8月最後の日、小中学校の9年間を通してこの日はいつも苦難の日でした。僕は生まれつき無計画で嫌なことを後回しにする性格で、夏休みの宿題がこの日に終わっているなんてことは絶対にありませんでした。
思い出深いのは小学校4年生の夏休みです。このときの担任の先生は宿題が多いと評判な方で、夏休みの宿題にも一風変わった「自主学習ノート」たるものがありました。これは横線が引いてあるだけの白紙ノートに、毎日1ページ42日分、好きな学習をしていく、というものでした。僕は基本的に最初だけがんばるタイプなので、5ページぐらいはぎっしり細かくノートを埋めていきました。ところが、その後このノートが開かれるのは8月28日、突然先生が家庭訪問されたときとなります。
「どこまでできたか見せてみ」
という先生の声が今でも忘れられません。部屋に行って探すふりをした後、
「先生、今ちょっとありません・・・」(ないわけがない)
「まあ、いいわ。3日ぐらい寝んでも死なへんから、寝んとがんばり」(もちろん全部お見通し)
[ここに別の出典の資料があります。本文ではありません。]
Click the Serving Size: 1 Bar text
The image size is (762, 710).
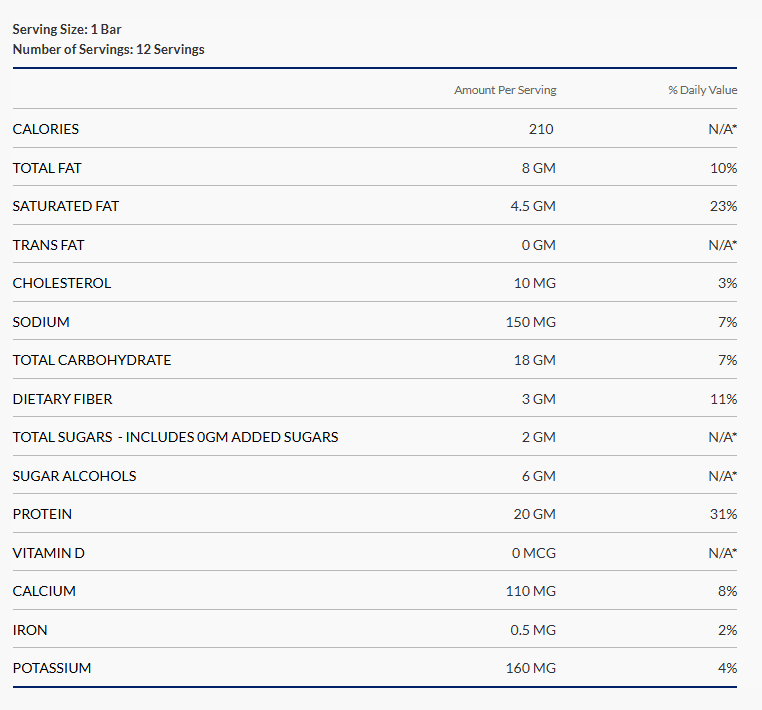(67, 30)
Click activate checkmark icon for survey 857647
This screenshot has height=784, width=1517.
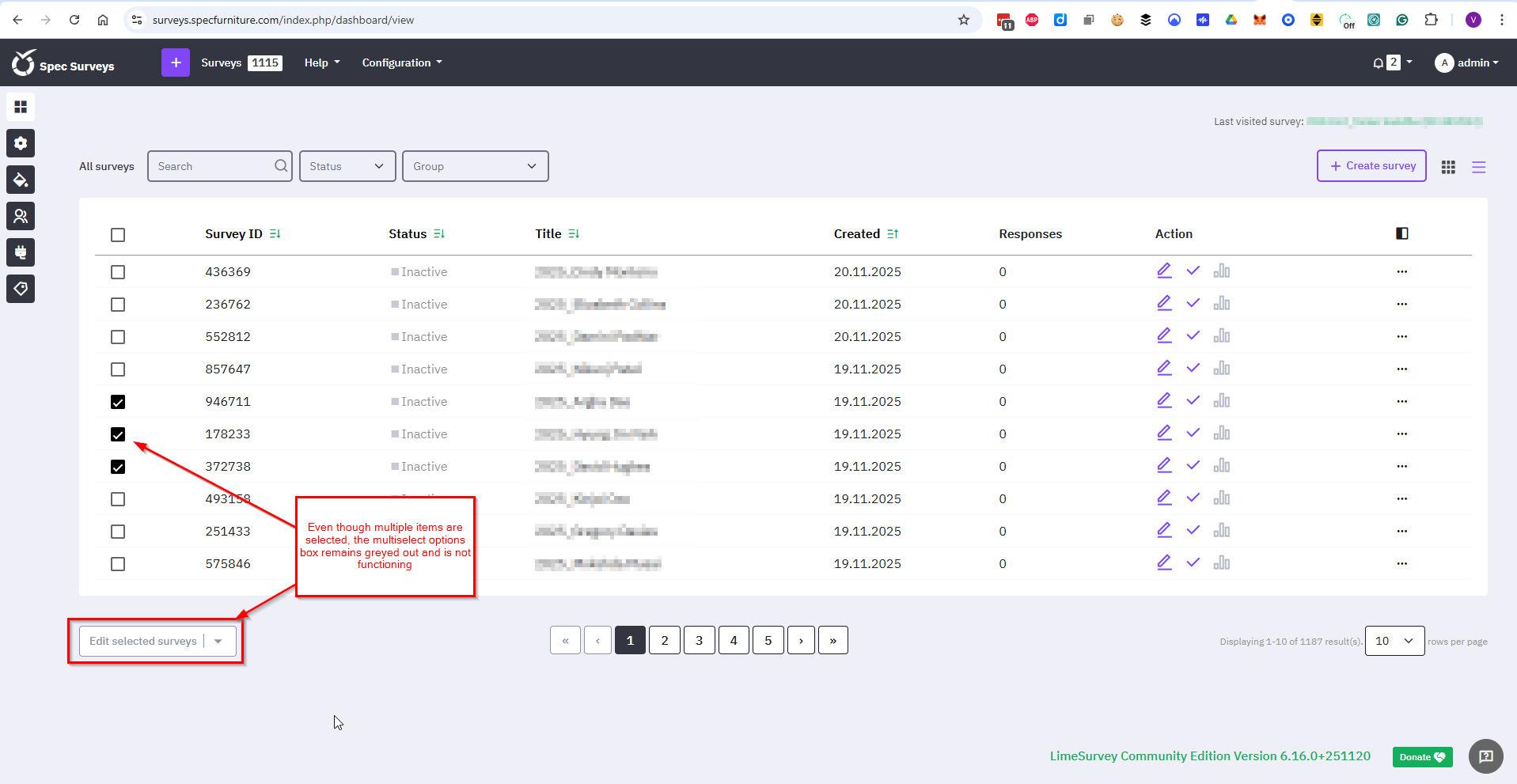[1193, 369]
9月1日、一応すべて埋めたノートを持って学校に行きました。ところが災厄はこの後またやってきます。2日後僕は先生に呼び出されました。
「見せてもらったけどこれは何?」(1ページに6問だけ、大きな字でスペースたっぷりとった分数の計算を指して)
「さ、算数です」
「こんなん、あかん。1ページに倍は入るで。このページも、このページもあかん」
無理矢理ページだけ埋めていった僕の自主学習ノートは、あえなくボツの連発。結局半分近くがやり直しとなり、僕の4年の夏休みは10月近くまで、先生のほうが忘れて曖昧になるまで続くのでありました。